_What you need to do:_
Read the entries that follow and give each one again precisely.

_Data excerpts:_
......

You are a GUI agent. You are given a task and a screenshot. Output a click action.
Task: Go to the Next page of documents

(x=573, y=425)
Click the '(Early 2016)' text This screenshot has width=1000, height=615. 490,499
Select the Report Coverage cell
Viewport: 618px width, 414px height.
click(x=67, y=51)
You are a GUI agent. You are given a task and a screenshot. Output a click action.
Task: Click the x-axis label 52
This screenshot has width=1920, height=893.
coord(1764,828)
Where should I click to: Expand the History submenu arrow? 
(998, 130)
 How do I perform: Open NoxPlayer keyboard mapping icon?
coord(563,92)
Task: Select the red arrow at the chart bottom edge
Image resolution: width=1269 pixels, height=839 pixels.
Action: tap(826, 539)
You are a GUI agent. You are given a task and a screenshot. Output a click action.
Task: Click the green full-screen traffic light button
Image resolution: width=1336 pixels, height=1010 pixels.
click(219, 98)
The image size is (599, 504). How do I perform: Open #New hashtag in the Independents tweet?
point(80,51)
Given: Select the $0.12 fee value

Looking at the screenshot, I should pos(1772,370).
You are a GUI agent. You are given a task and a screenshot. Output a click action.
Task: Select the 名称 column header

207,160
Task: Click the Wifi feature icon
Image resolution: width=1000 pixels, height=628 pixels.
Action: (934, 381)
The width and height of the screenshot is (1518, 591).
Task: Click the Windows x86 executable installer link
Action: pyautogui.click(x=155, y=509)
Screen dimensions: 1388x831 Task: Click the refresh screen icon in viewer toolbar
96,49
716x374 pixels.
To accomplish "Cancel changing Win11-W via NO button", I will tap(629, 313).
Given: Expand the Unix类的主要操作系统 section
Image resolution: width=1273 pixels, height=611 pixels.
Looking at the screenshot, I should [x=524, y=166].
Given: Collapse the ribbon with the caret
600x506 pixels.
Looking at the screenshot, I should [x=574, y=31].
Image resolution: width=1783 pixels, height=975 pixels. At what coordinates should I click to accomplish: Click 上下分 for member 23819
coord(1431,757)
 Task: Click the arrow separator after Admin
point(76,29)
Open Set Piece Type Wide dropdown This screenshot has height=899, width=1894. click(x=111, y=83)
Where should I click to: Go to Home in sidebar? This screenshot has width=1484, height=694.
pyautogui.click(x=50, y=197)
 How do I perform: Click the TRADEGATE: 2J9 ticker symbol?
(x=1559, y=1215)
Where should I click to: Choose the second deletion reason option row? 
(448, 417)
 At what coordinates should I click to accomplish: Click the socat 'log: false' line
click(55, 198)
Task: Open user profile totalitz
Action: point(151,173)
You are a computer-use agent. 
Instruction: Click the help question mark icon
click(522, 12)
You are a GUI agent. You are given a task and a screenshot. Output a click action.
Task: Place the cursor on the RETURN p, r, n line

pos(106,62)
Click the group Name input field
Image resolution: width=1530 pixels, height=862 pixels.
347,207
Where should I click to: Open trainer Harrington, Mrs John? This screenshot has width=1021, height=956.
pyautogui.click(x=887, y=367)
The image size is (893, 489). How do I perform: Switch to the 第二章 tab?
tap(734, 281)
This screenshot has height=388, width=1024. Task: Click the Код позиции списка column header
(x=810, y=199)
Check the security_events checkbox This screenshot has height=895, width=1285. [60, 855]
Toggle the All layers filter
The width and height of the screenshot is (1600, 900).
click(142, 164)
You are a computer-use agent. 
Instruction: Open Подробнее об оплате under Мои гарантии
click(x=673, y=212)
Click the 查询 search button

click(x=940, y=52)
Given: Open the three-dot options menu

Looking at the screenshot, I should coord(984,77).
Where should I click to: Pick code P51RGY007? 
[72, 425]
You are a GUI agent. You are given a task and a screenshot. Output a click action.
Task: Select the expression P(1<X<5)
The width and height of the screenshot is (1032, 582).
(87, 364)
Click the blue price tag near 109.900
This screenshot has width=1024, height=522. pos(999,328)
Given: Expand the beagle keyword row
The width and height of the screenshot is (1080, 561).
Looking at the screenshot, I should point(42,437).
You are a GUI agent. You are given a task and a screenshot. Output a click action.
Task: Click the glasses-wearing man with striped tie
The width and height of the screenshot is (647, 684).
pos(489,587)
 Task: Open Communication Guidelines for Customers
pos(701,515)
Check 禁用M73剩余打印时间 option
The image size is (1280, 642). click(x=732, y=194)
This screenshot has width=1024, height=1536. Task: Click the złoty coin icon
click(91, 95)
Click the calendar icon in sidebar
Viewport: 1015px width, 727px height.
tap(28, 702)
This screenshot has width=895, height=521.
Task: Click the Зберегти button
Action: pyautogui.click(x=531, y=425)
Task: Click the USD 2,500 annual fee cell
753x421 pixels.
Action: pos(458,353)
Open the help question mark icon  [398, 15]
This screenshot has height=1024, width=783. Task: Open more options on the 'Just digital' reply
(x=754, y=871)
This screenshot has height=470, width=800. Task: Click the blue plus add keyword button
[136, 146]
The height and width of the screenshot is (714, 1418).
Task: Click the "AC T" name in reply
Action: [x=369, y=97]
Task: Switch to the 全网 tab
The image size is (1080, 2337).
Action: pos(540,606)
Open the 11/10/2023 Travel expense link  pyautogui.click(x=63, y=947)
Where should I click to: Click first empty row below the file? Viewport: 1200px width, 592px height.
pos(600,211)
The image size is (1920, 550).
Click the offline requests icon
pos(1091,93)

......

_Response box:_
You are a GUI agent. You are given a task and a screenshot. Output a click action.
Task: Go to the Next page of documents

(x=573, y=425)
Click the '(Early 2016)' text This screenshot has width=1000, height=615. 490,499
Select the Report Coverage cell
Viewport: 618px width, 414px height.
click(x=67, y=51)
You are a GUI agent. You are given a task and a screenshot. Output a click action.
Task: Click the x-axis label 52
This screenshot has width=1920, height=893.
coord(1764,828)
Where should I click to: Expand the History submenu arrow? 
(998, 130)
 How do I perform: Open NoxPlayer keyboard mapping icon?
coord(563,92)
Task: Select the red arrow at the chart bottom edge
Image resolution: width=1269 pixels, height=839 pixels.
Action: tap(826, 539)
You are a GUI agent. You are given a task and a screenshot. Output a click action.
Task: Click the green full-screen traffic light button
Image resolution: width=1336 pixels, height=1010 pixels.
click(219, 98)
The image size is (599, 504). How do I perform: Open #New hashtag in the Independents tweet?
point(80,51)
Given: Select the $0.12 fee value

Looking at the screenshot, I should pos(1772,370).
You are a GUI agent. You are given a task and a screenshot. Output a click action.
Task: Select the 名称 column header

207,160
Task: Click the Wifi feature icon
Image resolution: width=1000 pixels, height=628 pixels.
Action: (934, 381)
The width and height of the screenshot is (1518, 591).
Task: Click the Windows x86 executable installer link
Action: pyautogui.click(x=155, y=509)
Screen dimensions: 1388x831 Task: Click the refresh screen icon in viewer toolbar
96,49
716x374 pixels.
To accomplish "Cancel changing Win11-W via NO button", I will tap(629, 313).
Given: Expand the Unix类的主要操作系统 section
Image resolution: width=1273 pixels, height=611 pixels.
Looking at the screenshot, I should [x=524, y=166].
Given: Collapse the ribbon with the caret
600x506 pixels.
Looking at the screenshot, I should [x=574, y=31].
Image resolution: width=1783 pixels, height=975 pixels. At what coordinates should I click to accomplish: Click 上下分 for member 23819
coord(1431,757)
 Task: Click the arrow separator after Admin
point(76,29)
Open Set Piece Type Wide dropdown This screenshot has height=899, width=1894. click(x=111, y=83)
Where should I click to: Go to Home in sidebar? This screenshot has width=1484, height=694.
pyautogui.click(x=50, y=197)
 How do I perform: Click the TRADEGATE: 2J9 ticker symbol?
(x=1559, y=1215)
Where should I click to: Choose the second deletion reason option row? 
(448, 417)
 At what coordinates should I click to accomplish: Click the socat 'log: false' line
click(55, 198)
Task: Open user profile totalitz
Action: point(151,173)
You are a computer-use agent. 
Instruction: Click the help question mark icon
click(522, 12)
You are a GUI agent. You are given a task and a screenshot. Output a click action.
Task: Place the cursor on the RETURN p, r, n line

pos(106,62)
Click the group Name input field
Image resolution: width=1530 pixels, height=862 pixels.
347,207
Where should I click to: Open trainer Harrington, Mrs John? This screenshot has width=1021, height=956.
pyautogui.click(x=887, y=367)
The image size is (893, 489). How do I perform: Switch to the 第二章 tab?
tap(734, 281)
This screenshot has height=388, width=1024. Task: Click the Код позиции списка column header
(x=810, y=199)
Check the security_events checkbox This screenshot has height=895, width=1285. [60, 855]
Toggle the All layers filter
The width and height of the screenshot is (1600, 900).
click(142, 164)
You are a computer-use agent. 
Instruction: Open Подробнее об оплате under Мои гарантии
click(x=673, y=212)
Click the 查询 search button

click(x=940, y=52)
Given: Open the three-dot options menu

Looking at the screenshot, I should coord(984,77).
Where should I click to: Pick code P51RGY007? 
[72, 425]
You are a GUI agent. You are given a task and a screenshot. Output a click action.
Task: Select the expression P(1<X<5)
The width and height of the screenshot is (1032, 582).
(87, 364)
Click the blue price tag near 109.900
This screenshot has width=1024, height=522. pos(999,328)
Given: Expand the beagle keyword row
The width and height of the screenshot is (1080, 561).
Looking at the screenshot, I should point(42,437).
You are a GUI agent. You are given a task and a screenshot. Output a click action.
Task: Click the glasses-wearing man with striped tie
The width and height of the screenshot is (647, 684).
pos(489,587)
 Task: Open Communication Guidelines for Customers
pos(701,515)
Check 禁用M73剩余打印时间 option
The image size is (1280, 642). click(x=732, y=194)
This screenshot has width=1024, height=1536. Task: Click the złoty coin icon
click(91, 95)
Click the calendar icon in sidebar
Viewport: 1015px width, 727px height.
tap(28, 702)
This screenshot has width=895, height=521.
Task: Click the Зберегти button
Action: pyautogui.click(x=531, y=425)
Task: Click the USD 2,500 annual fee cell
753x421 pixels.
Action: pos(458,353)
Open the help question mark icon  [398, 15]
This screenshot has height=1024, width=783. Task: Open more options on the 'Just digital' reply
(x=754, y=871)
This screenshot has height=470, width=800. Task: Click the blue plus add keyword button
[136, 146]
The height and width of the screenshot is (714, 1418).
Task: Click the "AC T" name in reply
Action: [x=369, y=97]
Task: Switch to the 全网 tab
The image size is (1080, 2337).
Action: pos(540,606)
Open the 11/10/2023 Travel expense link  pyautogui.click(x=63, y=947)
Where should I click to: Click first empty row below the file? Viewport: 1200px width, 592px height.
pos(600,211)
The image size is (1920, 550).
Click the offline requests icon
pos(1091,93)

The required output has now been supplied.